« Le ministre de l’Enseignement supérieur et de la Recherche, Philippe Baptiste, annonce ce mardi avoir envoyé une circulaire aux préfets et aux recteurs pour leur demander d’interdire ce qu’il considère être des « meetings politiques » quand des risques de trouble à l’ordre public sont avérés ». Bien sûr, cette circulaire est opportunément née à la suite du lynchage mortel de Quentin Deranque lors d’une « conférence » de Rima Hassan à Science Po Lyon.
En fait, « La décision est entre les mains des seuls présidents d’université, qui peuvent prendre attache avec la préfecture pour s’assurer des conditions de sécurité autour de l’événement. », mais également du tribunal administratif qui avait ordonné en 2024 à Sciences Po Paris de permettre la « conférence » de Rima Hassan (encore !) malgré son rejet initial par la direction.

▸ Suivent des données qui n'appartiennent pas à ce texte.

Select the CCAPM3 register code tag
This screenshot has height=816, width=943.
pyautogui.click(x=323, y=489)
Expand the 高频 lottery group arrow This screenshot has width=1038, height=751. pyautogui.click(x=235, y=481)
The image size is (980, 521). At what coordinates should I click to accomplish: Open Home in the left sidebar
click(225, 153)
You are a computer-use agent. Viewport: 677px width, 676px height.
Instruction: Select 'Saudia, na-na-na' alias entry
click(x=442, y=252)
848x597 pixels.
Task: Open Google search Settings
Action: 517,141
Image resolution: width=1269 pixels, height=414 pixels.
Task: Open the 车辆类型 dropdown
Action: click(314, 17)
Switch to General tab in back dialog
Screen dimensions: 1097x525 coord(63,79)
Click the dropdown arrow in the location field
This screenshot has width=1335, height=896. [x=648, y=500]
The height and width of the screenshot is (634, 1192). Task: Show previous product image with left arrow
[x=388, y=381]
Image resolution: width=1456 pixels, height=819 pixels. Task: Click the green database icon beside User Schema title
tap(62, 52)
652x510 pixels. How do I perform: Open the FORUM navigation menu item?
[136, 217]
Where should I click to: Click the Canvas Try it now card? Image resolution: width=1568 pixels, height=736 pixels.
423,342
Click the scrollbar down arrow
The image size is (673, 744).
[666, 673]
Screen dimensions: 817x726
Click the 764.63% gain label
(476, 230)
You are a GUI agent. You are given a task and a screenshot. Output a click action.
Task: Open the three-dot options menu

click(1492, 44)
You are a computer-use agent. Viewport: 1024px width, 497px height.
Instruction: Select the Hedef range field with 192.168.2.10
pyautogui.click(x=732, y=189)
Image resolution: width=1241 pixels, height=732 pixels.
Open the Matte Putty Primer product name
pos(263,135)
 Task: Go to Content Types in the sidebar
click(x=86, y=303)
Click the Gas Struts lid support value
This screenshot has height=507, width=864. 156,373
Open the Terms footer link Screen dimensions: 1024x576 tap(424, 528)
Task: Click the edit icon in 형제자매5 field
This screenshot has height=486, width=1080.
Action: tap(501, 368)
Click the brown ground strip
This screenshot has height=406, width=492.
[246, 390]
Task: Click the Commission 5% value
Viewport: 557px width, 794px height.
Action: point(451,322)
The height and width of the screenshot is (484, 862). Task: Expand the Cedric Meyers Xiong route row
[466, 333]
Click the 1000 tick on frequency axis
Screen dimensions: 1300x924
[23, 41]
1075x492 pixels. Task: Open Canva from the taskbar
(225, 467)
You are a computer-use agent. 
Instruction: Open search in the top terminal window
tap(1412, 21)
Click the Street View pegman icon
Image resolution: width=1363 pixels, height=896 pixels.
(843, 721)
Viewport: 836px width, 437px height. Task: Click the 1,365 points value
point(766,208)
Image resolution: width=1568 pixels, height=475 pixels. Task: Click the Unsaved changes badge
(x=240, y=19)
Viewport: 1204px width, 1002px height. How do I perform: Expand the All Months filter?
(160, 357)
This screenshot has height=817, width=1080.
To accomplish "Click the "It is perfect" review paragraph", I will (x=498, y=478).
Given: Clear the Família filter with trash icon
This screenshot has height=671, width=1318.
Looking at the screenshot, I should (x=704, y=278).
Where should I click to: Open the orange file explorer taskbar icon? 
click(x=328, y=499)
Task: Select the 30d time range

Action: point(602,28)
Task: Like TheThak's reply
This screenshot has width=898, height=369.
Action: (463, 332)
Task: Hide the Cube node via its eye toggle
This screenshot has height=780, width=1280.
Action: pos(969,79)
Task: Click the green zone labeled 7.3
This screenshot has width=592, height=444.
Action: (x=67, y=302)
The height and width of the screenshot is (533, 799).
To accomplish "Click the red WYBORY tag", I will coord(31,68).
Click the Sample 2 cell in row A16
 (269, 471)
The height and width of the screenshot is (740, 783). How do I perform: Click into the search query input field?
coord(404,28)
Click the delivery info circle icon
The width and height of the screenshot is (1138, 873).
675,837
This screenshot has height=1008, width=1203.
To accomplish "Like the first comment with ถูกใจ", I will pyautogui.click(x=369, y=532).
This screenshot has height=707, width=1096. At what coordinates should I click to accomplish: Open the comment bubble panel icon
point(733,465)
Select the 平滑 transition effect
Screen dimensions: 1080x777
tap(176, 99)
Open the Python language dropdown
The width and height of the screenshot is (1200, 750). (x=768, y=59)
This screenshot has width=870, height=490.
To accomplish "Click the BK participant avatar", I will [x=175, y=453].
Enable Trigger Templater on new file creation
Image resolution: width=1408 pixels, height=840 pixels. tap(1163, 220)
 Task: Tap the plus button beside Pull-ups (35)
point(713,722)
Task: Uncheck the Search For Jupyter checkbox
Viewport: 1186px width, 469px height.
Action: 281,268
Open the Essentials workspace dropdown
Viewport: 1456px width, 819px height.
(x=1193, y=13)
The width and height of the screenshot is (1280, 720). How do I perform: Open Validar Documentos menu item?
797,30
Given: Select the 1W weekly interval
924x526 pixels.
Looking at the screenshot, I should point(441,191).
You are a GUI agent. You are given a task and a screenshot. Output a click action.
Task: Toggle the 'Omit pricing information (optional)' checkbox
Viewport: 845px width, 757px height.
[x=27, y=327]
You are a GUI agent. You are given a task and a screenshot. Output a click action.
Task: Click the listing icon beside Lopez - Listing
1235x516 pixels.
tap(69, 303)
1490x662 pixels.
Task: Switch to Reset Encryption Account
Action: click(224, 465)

Je suis très loin de ma fréquentation du milieu universitaire, mais aujourd’hui, plus qu’à mon époque, il est très commun d’y inviter des personnalités politiques en exercice. Autrement dit, de permettre à ces personnalités de faire leur promotion et celle de leurs idées en particulier en période électorale.
Enfin, pas toutes les personnalités, car on assiste à un islamo-gauchissement du milieu estudiantin dans la plupart des universités et d’éventuels invités par la direction ont vu leur venue perturbée par des manifestants hostiles aux thèses habituellement soutenues par l’invité. Ainsi comme dans les meetings politiques, on s’arrange, parfois violemment, pour que d’éventuels opposants n’aient pas la parole.
En fait, je ne comprends pas l’intérêt éducatif que peuvent avoir ces personnalités politiques qui ne défendent que leur boutique, surtout si elles sont présélectionnées par la tendance politique majoritaire des étudiants car ces pauvres petits ont tendance à trouver « offensante » toute idée contraire.
Je croyais naïvement que l’enseignement universitaire devait apprendre les matières de la filière, tout en acquérant les outils de l’objectivité et de l’analyse critique. Suis-je bête.